A fragmentary, bronze flagon was uncovered in Kleinaspergle. In its most recent reconstruction, the flagon is tall, slender, and tapering with a beaked spout. Four faces decorate the base of the handle and the rim. These faces are somewhat grotesque: with bulbous noses, bulging eyes, and puffed-out cheeks. On the rim, one demoniacal face at the head of the handle is joined by two dog-like faces on either side. At the base of the handle, a face with pointed ears and a large beard suggests an Italic satyr. This face bears a strong resemblance to the satyr-head on the Etruscan stamnos. The two S-shaped scrolls which adorn the head of the satyr-like face perhaps represent an early Celtic leaf crown.

This flagon strongly resembles the Etruscan beaked-flagons produced from the mid-6th to late-5th centuries BC, known from many Hallstatt period graves. However, the striking faces identify this as Celtic work. It seems the Celtic metalworker adapted the Etruscan design to make a flagon which would better suit expressive and face-centric Celtic tastes. Vincent Megaw has described it as "the most striking and probably the earliest surviving example of the ability of Celtic craftsmen to transmute imported forms and styles". Megaw has suggested that this flagon is among the earliest native pieces in the grave.

===Drinking horns===

A pair of gold mantles for drinking horns were uncovered at Kleinaspergle. The mantles are not identical.
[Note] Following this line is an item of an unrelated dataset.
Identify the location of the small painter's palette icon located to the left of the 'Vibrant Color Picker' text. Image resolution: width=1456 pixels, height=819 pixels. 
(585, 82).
One is 14.5cm long while the other is 17.5cm and they bear different decorations. Both have a guilloche rope-pattern which traces their length. The larger horn has a wave-like pattern down its side. Sheep's heads are riveted onto the base of both horns, perhaps intended as a ram and an ewe.

Megaw identifies these as products of a workshop whose goldwork is also evidenced in grave finds from Schwarzenbach I and Eigenbilzen. The sheep's heads have been assumed to represent a Greco-Etruscan or even Near Eastern influence.